Saved data entries:

BEGIN

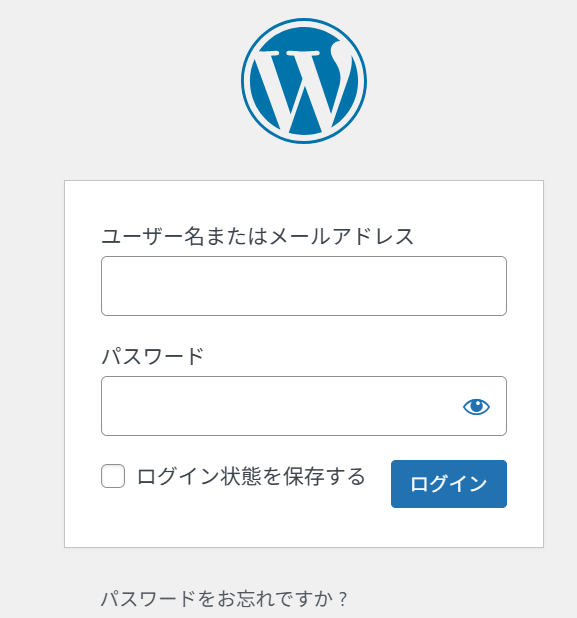577x618 pixels.
Task: Place cursor in the password text box
Action: (x=304, y=406)
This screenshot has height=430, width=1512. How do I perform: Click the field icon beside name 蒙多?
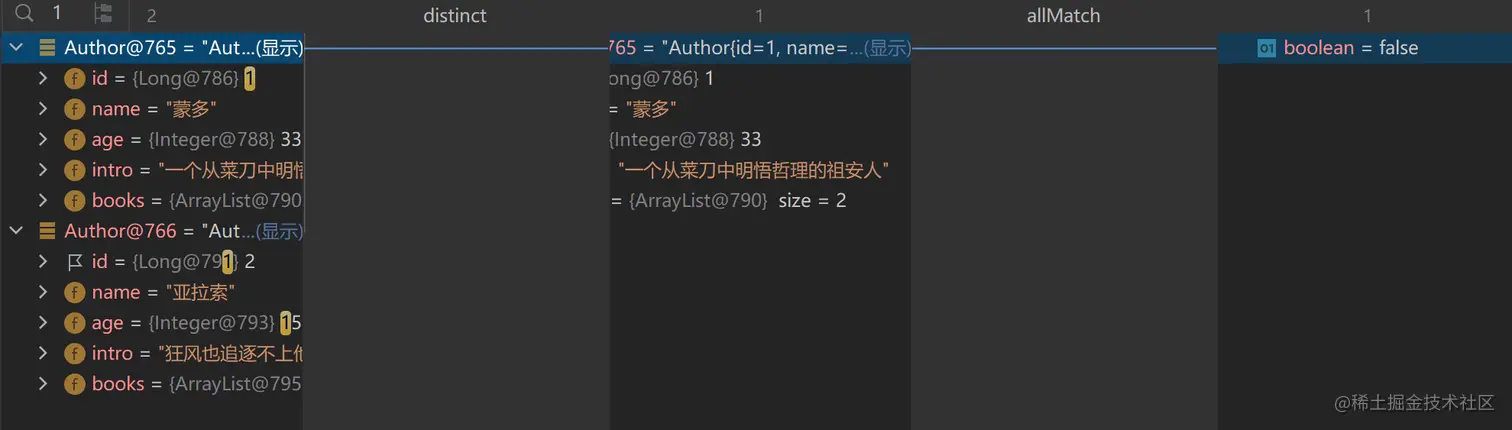click(x=74, y=109)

END

Extract precisely the lines beginning at the line containing "This screenshot has" and ending at the last line of the entries above, exactly as written and with no pictures.

Finished exercise:
This screenshot has height=430, width=1512. How do I perform: Click the field icon beside name 蒙多?
click(x=74, y=109)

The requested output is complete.